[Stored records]
╔══

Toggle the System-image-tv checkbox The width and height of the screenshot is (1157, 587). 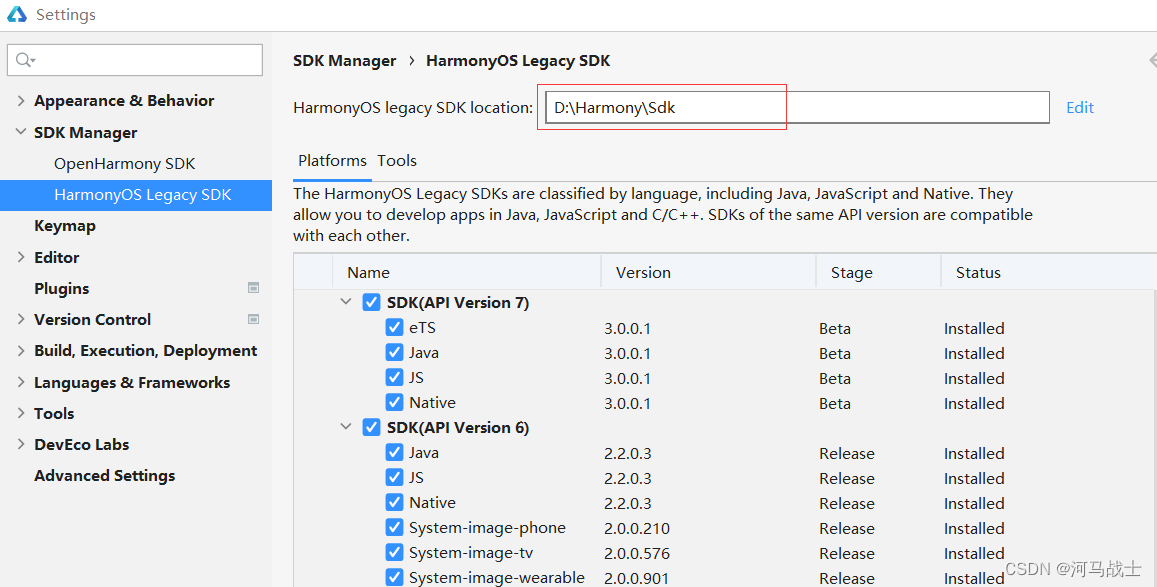pyautogui.click(x=394, y=552)
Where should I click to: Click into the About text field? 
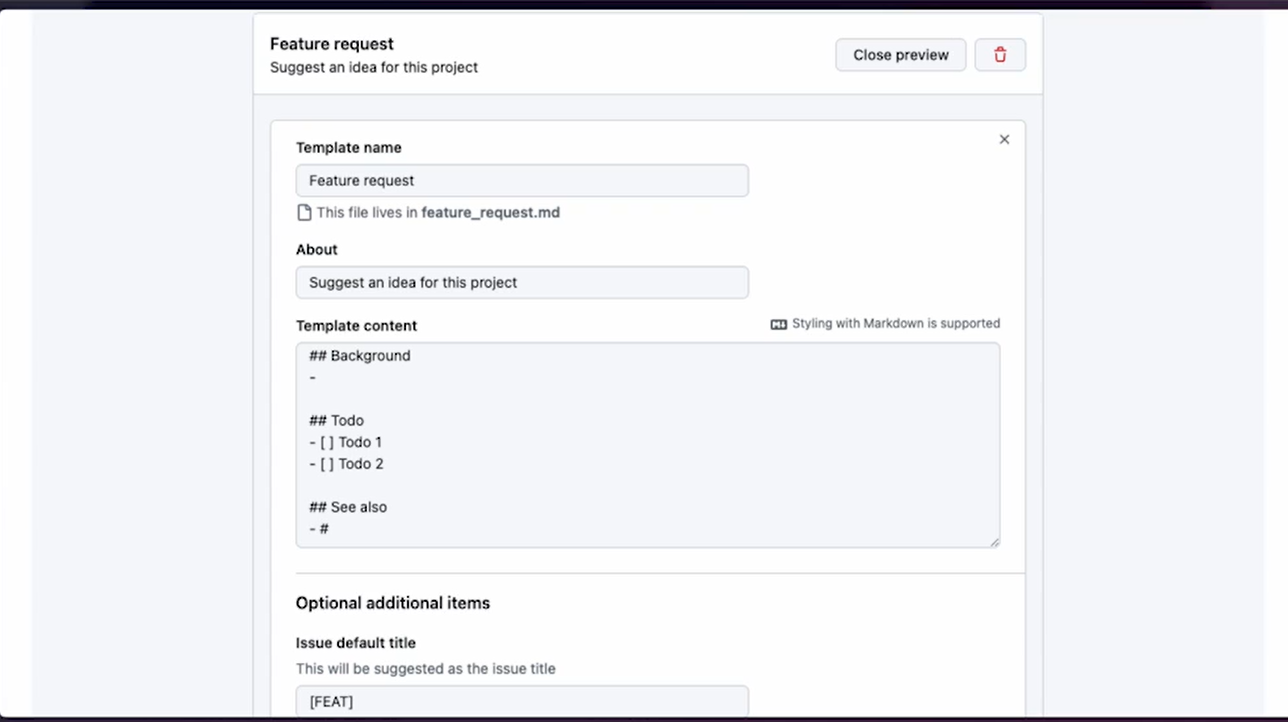coord(522,283)
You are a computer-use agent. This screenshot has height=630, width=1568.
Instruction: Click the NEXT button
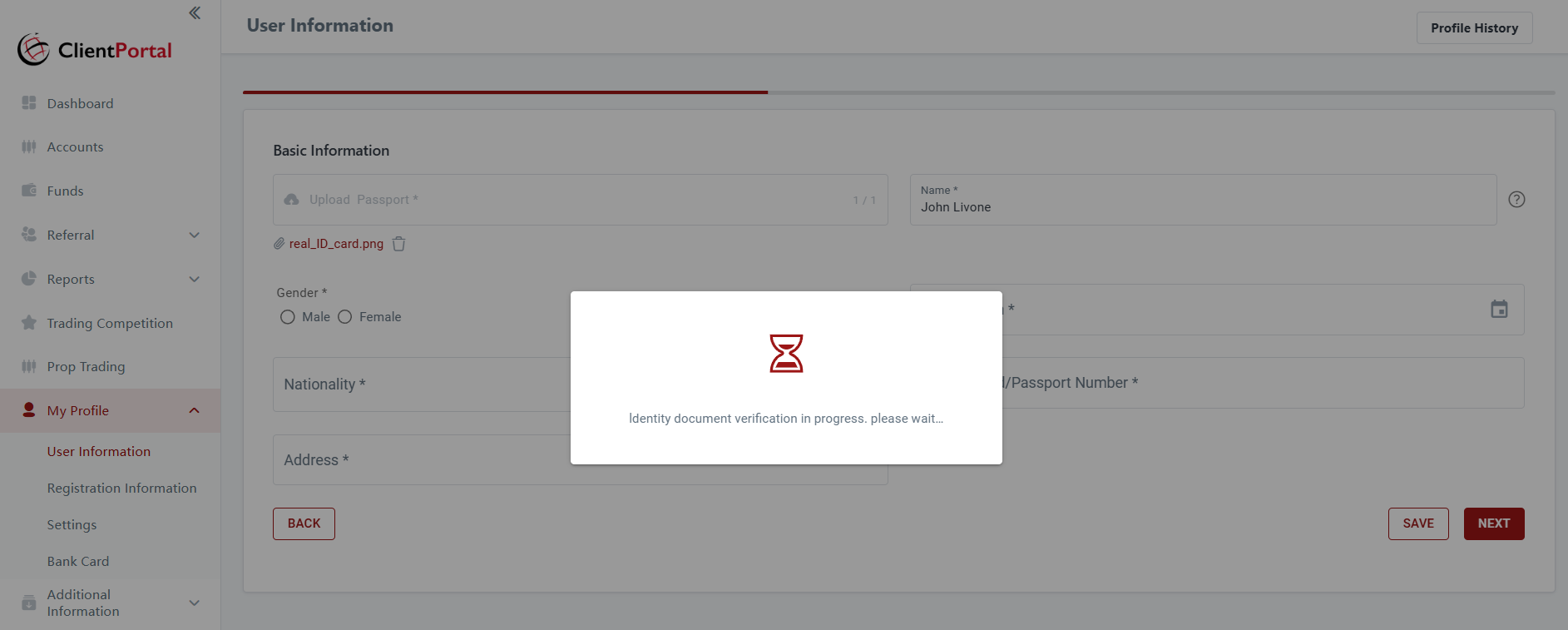tap(1494, 523)
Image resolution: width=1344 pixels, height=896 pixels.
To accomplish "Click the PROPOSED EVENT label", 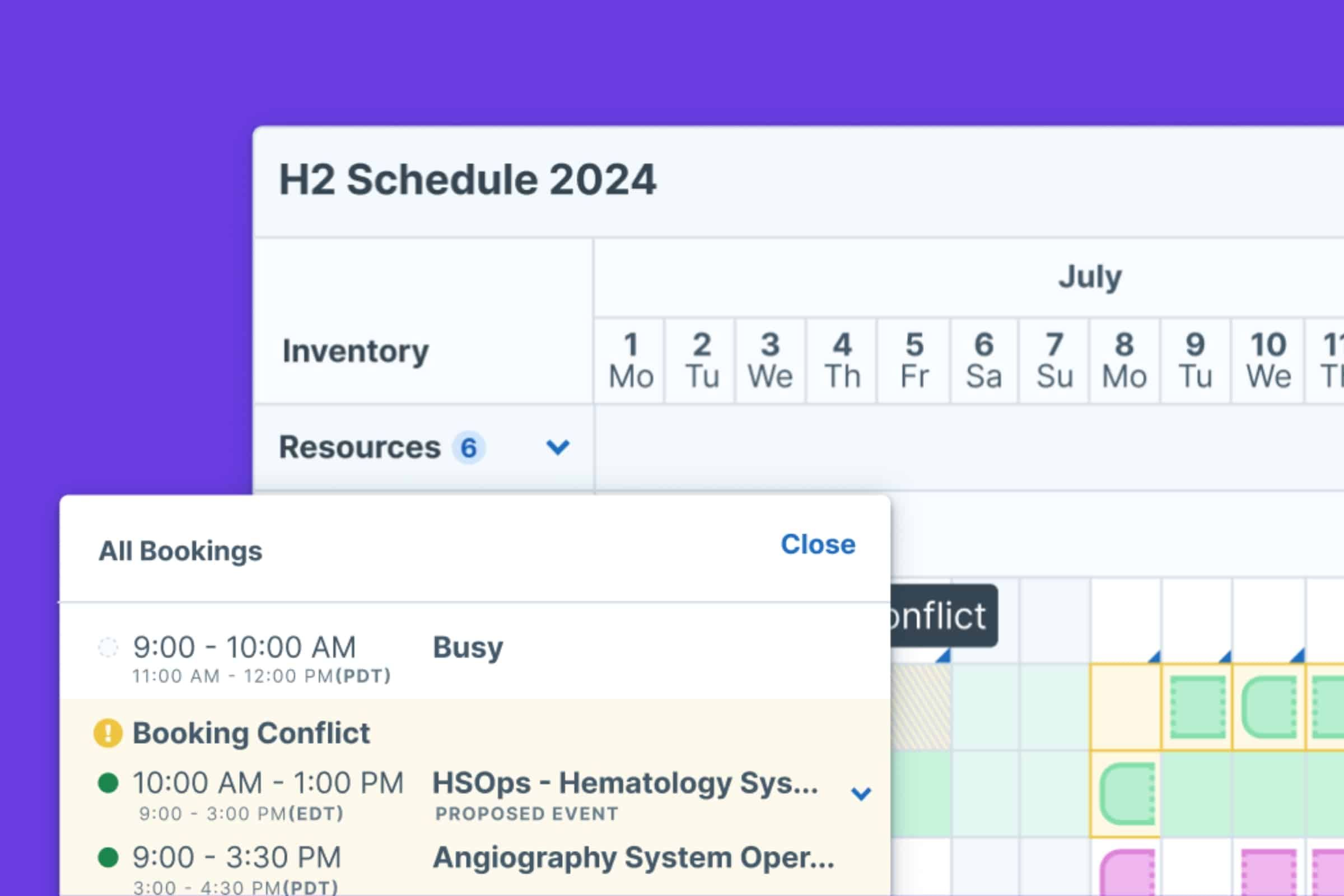I will click(x=527, y=814).
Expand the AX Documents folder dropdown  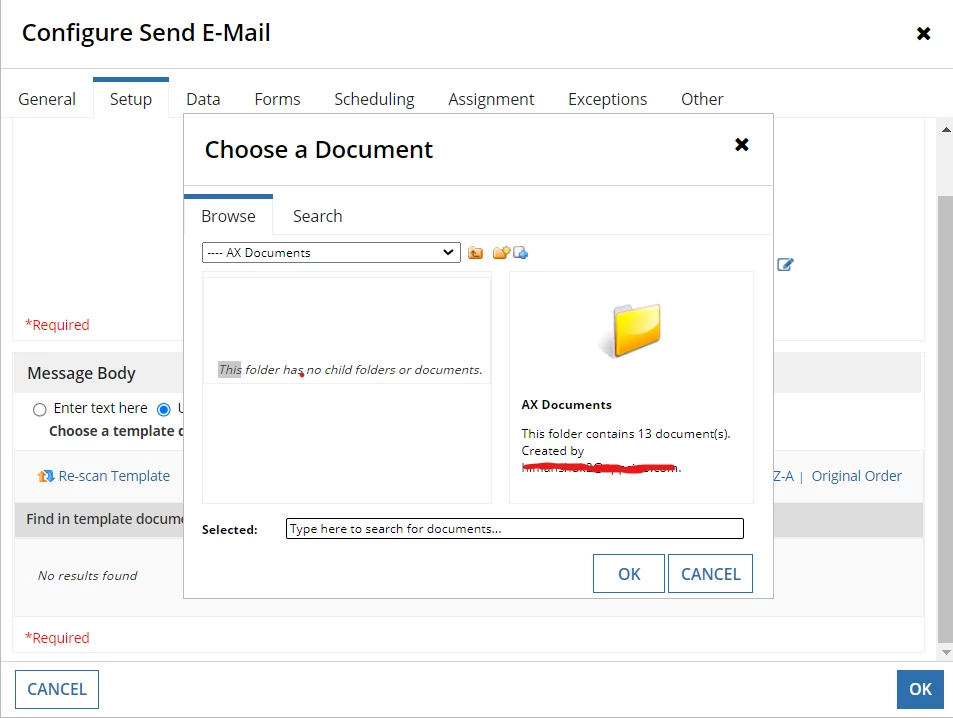[331, 252]
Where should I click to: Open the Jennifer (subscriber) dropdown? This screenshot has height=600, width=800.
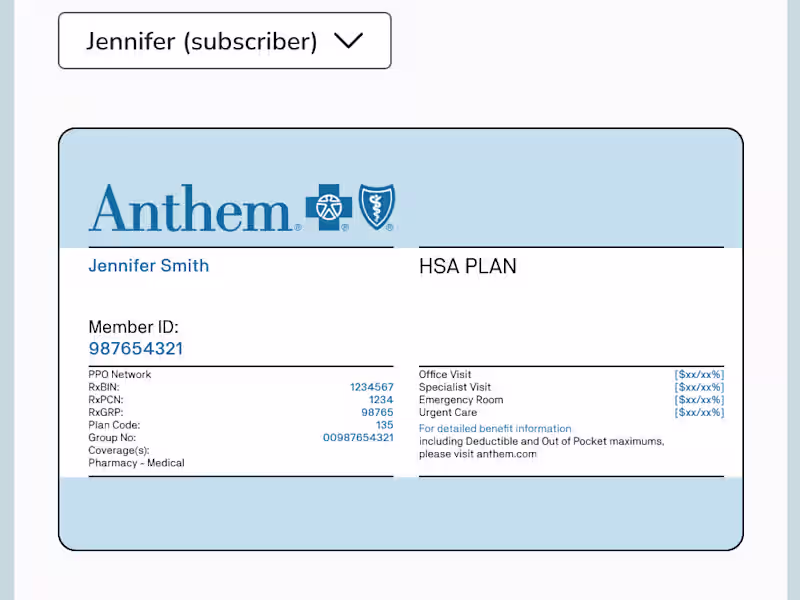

╚══

> **Try it**:
State the number of lines in the preceding entries that include the word "This". Provide nothing else.

> **Output**:
2